Your goal:
Copy out every line of the data where the word "section" is found.

┌────────

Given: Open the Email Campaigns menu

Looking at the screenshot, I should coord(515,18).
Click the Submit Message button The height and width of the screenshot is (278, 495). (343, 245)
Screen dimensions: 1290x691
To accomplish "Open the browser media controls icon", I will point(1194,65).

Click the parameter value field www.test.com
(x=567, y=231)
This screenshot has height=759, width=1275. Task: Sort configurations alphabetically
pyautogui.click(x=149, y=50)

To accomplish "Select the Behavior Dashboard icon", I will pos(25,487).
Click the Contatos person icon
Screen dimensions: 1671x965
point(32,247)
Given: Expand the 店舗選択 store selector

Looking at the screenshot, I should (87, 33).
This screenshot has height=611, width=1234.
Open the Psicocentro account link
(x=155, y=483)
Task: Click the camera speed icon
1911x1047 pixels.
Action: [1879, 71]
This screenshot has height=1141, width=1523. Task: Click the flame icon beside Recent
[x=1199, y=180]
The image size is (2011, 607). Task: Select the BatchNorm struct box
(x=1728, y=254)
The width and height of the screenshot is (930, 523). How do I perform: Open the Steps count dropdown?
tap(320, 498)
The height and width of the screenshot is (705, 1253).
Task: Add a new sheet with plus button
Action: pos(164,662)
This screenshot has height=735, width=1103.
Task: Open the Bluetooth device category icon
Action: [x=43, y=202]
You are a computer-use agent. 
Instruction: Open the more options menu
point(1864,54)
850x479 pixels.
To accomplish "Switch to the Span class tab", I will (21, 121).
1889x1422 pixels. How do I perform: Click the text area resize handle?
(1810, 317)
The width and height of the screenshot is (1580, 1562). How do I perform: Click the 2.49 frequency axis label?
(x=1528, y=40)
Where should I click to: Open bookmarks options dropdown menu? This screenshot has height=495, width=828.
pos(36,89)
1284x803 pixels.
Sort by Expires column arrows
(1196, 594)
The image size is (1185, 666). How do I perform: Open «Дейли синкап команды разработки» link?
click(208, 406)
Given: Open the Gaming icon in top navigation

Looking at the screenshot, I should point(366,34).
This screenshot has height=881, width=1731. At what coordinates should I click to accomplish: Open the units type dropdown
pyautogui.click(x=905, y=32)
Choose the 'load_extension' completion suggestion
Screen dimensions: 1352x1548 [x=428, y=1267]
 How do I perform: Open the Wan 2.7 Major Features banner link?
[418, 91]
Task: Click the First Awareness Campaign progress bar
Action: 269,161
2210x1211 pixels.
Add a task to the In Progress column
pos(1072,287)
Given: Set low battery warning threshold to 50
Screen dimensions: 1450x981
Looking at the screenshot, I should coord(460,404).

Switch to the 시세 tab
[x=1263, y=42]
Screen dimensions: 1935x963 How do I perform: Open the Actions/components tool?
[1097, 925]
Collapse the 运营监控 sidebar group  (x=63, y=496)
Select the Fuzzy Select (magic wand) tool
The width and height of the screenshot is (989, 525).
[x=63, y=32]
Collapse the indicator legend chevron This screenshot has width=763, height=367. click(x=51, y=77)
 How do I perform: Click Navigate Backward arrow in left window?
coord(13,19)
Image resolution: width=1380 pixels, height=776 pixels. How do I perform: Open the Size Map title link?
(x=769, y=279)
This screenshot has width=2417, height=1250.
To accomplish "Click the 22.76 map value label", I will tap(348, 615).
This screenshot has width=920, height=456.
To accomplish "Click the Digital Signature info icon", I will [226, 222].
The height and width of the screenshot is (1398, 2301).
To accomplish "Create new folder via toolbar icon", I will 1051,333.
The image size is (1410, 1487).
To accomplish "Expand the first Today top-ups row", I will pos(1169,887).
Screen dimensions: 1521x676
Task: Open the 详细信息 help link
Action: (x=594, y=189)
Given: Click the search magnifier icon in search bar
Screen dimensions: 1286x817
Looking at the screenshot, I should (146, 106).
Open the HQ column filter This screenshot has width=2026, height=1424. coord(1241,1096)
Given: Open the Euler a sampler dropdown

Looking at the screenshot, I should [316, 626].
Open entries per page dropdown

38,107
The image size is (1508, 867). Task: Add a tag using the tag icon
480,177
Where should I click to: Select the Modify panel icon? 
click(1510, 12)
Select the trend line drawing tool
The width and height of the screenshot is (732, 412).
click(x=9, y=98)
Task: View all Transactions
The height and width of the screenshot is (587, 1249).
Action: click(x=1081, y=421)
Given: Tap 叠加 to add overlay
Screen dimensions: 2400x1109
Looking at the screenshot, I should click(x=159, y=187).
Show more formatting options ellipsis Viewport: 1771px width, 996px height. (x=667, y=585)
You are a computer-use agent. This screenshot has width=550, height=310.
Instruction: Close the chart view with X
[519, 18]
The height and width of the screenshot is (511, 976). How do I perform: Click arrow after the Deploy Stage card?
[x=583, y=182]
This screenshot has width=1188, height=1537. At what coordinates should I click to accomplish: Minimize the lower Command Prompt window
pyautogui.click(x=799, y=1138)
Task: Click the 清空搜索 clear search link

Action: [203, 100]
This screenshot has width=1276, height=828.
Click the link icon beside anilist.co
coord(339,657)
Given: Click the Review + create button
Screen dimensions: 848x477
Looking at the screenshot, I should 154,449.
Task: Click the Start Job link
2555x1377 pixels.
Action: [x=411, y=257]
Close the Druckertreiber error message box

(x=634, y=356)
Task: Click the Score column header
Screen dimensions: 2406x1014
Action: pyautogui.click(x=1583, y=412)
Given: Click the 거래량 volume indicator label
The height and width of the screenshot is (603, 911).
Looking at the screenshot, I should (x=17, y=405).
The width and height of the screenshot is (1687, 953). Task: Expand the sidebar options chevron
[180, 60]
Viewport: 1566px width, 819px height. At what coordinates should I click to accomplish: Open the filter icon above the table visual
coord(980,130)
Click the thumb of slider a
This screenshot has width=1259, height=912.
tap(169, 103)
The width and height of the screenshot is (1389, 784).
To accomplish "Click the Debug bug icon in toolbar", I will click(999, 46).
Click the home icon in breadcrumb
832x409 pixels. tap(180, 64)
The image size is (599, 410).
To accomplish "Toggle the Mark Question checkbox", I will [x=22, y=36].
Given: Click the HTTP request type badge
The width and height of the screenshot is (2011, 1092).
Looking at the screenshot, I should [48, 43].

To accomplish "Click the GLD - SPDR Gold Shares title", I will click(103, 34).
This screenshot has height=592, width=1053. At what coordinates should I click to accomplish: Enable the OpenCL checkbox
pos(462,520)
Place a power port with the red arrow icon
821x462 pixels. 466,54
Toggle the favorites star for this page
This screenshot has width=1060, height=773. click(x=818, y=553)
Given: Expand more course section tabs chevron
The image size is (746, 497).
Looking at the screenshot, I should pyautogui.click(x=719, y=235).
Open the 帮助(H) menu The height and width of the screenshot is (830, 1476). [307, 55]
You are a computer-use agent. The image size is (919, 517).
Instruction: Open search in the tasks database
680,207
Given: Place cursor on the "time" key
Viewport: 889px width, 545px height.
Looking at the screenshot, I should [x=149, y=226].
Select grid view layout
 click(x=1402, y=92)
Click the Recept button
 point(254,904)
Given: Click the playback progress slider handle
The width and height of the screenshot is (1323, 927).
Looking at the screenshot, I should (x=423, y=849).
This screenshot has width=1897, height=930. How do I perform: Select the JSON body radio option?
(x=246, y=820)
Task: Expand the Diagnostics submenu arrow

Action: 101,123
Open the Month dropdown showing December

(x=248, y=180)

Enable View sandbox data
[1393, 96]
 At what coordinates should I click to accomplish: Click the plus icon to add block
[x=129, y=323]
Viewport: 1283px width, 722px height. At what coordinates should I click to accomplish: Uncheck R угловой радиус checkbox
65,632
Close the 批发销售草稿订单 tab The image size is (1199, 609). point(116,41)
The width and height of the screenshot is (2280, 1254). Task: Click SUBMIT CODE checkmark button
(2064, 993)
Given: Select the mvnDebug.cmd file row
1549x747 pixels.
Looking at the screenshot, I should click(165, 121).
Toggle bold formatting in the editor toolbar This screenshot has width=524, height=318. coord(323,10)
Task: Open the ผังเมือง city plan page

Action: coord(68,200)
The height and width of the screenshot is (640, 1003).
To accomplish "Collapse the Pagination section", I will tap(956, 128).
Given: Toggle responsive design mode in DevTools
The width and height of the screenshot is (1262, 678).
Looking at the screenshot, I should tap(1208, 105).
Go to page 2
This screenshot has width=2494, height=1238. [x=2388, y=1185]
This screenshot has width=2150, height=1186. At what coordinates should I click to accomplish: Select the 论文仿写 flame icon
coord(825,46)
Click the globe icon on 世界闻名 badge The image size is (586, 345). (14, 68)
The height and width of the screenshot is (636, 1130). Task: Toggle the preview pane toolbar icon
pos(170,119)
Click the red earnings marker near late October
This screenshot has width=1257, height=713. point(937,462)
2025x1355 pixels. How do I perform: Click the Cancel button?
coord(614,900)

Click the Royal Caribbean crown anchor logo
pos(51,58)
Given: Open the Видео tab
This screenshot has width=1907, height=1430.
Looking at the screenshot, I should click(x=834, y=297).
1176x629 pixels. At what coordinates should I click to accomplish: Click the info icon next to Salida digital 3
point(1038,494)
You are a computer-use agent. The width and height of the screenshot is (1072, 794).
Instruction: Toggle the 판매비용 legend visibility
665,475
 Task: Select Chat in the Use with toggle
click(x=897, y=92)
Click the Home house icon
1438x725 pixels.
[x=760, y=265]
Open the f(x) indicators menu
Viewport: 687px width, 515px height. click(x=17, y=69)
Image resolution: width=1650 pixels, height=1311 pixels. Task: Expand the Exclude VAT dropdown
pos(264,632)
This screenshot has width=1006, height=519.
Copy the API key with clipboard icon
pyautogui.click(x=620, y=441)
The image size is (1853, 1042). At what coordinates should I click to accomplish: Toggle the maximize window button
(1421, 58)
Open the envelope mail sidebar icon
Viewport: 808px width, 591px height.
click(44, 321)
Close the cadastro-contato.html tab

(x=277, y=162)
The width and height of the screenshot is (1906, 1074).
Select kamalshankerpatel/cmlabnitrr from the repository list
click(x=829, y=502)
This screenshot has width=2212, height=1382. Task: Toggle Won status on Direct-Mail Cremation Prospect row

└────────

Finished exercise:
Given: Expand more course section tabs chevron
To accomplish "Collapse the Pagination section", I will tap(956, 128).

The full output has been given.